Katie was the only thing that Jeremy and I had really fought about during the divorce. Jeremy argued that he should have first dibs because he’d met her in undergrad. That the only reason I knew her was because of him. I had countered that Katie was an adult woman who could make her own choices when it came to friendship.

Katie had promised that she could remain friends with both of us, but in the end, she came to L.A. with me. We lived in the same building, like we were college students in a dorm. I’d come home some days and find a bag of crystals on my doorstep, or a note reminding me that Mercury was in retrograde.

It seems like Mercury is always in retrograde these days.

But Katie is a reminder that even though it had gotten bad the last year or so between Jeremy and me, there had been some good there too.

“You gave it your best shot,” she’d told me. “But you were up against the stars.”

That was her way of saying our astrological signs weren’t compatible. I didn’t believe it, not really, but I did take some comfort in the belief that someone else thought the end of my marriage was inevitable in some way. That it wasn’t my fault.

Say yes, she texts again as if she might not have been clear enough the first time.

I roll my eyes and put my phone away.

There are several things she could be referring to, but it’s probably in regard to the email I’d gotten from my agent after accepting this assignment.

She wants me to pitch another collection of essays. My editor wants to buy one. I know they’re both thinking that this article would be the centerpiece of that theoretical book.

I keep telling them to wait.

I don’t know what I’m asking them to wait for.

They’re both thrilled I’m doing this interview. Everyone involved is looking to capture the same lightning in a bottle that happened the first time—when my article about Gabe made him a believable Bond and me a marketable name.

I don’t want to be ungrateful, but I also know that the main reason I got my first book deal was because I was that writer. The one that didn’t sleep with Gabe Parker (or did sleep with him, depending on what part of the internet you visit).

It’s not exactly what I want to be known for.

But I don’t really have a choice.

I step out of the bathroom and head to the patio.

Ten years ago, it was a sunny winter day.

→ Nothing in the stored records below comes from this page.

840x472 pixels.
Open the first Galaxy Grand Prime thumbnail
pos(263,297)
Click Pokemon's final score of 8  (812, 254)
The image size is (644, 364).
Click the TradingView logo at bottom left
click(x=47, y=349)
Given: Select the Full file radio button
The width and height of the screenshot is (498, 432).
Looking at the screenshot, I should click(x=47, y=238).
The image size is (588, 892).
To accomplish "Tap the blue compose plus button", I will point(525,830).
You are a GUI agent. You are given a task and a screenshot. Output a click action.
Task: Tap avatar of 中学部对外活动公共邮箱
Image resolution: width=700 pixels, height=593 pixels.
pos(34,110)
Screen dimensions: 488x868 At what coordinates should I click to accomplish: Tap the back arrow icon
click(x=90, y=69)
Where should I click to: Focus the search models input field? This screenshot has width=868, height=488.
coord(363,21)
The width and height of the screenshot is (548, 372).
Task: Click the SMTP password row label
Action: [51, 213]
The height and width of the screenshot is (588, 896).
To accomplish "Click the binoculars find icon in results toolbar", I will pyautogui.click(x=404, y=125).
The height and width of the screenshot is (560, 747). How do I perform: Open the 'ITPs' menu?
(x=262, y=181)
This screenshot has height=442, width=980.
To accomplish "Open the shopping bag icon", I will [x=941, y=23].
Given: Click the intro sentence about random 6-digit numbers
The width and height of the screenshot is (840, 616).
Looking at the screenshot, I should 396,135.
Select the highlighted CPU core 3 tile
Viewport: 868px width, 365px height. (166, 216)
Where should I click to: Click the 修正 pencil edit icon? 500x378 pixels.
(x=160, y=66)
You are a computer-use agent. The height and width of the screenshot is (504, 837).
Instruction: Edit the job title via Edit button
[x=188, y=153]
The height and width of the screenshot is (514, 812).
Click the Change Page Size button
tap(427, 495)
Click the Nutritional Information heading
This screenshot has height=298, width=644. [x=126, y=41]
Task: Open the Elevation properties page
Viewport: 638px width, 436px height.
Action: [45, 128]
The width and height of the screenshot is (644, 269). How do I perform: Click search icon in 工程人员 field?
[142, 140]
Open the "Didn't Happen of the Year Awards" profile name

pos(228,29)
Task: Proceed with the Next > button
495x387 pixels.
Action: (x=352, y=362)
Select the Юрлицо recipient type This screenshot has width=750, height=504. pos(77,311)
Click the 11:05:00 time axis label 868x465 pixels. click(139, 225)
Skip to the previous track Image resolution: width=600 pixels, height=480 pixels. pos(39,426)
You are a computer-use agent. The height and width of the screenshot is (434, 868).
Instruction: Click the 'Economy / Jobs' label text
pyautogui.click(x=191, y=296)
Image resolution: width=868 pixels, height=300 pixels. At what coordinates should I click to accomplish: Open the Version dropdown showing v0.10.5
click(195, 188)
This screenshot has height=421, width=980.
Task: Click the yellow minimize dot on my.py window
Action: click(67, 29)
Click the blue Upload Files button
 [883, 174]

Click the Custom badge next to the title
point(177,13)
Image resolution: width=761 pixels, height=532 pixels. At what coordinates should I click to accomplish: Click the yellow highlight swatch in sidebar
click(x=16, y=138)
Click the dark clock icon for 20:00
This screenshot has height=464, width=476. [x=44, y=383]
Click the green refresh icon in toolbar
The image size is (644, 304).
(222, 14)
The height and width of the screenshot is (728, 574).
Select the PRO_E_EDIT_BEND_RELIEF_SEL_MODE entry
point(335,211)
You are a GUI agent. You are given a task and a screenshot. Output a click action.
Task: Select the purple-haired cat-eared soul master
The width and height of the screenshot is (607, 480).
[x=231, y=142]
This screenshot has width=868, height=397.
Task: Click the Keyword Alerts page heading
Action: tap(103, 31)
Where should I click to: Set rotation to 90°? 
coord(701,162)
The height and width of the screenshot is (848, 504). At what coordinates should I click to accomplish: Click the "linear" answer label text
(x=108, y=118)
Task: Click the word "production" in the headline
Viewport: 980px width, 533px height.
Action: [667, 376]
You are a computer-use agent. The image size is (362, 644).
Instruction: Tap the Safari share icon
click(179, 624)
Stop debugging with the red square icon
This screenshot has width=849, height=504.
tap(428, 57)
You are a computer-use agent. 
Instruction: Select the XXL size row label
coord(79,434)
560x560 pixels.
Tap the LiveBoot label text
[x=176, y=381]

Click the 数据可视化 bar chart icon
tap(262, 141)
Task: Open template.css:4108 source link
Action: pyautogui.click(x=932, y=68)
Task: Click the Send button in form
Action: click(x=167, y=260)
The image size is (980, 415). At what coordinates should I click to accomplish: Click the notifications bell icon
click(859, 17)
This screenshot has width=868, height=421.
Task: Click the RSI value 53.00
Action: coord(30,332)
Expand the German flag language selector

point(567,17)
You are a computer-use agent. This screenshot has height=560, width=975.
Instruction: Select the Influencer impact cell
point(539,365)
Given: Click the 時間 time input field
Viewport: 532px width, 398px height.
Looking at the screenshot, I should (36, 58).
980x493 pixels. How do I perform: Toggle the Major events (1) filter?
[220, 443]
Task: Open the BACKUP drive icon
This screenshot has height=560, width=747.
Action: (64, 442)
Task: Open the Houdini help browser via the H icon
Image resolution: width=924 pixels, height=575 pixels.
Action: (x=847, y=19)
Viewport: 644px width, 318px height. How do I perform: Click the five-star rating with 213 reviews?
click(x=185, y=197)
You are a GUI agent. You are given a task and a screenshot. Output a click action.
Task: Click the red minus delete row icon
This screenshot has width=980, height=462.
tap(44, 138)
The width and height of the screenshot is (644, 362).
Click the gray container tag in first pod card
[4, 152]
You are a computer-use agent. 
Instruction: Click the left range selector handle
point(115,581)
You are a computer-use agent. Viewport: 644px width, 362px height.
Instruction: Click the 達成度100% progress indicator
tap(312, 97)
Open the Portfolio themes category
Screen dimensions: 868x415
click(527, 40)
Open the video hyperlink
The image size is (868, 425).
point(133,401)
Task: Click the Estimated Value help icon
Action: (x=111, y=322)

Today is overcast.

It’s a good day for writing—for holing up inside with a cup of tea and working until your eyes are bleary and you’ve missed dinner.

I wrap my cardigan around me, second-guessing my outfit. I know that for the most part, I look the same. The changes are small—my jeans aren’t as tight; my eyesight isn’t as good. There are some witchy whites threaded through my hair, which is bang-less and has been for years.

I wonder what Gabe will think of it—of me—now.

I wish I didn’t. I wish I didn’t care. I wish this was like the other celebrity profiles I do these days—where I don’t worry what the person thinks of me. Where I don’t wonder what they remember about that weekend. About that night in New York. About that phone call.

I wish I didn’t keep wondering what if?

Of course, I know what Gabe looks like now. I did my research. Technically, I never stopped doing my research, but it was nice to tell myself I had an excuse to look up pictures of him.

The last time he’d been photographed was a few months ago when he was filming The Philadelphia Story. He’d been clean-cut and groomed in a dreamy 1940s-modern mash-up reminiscent of his predecessor, Cary Grant. He’d looked good, his jawline still razor-sharp with just the right amount of salt peppered through his dark hair.

There are a few people scattered about, but that famous jawline is nowhere to be seen.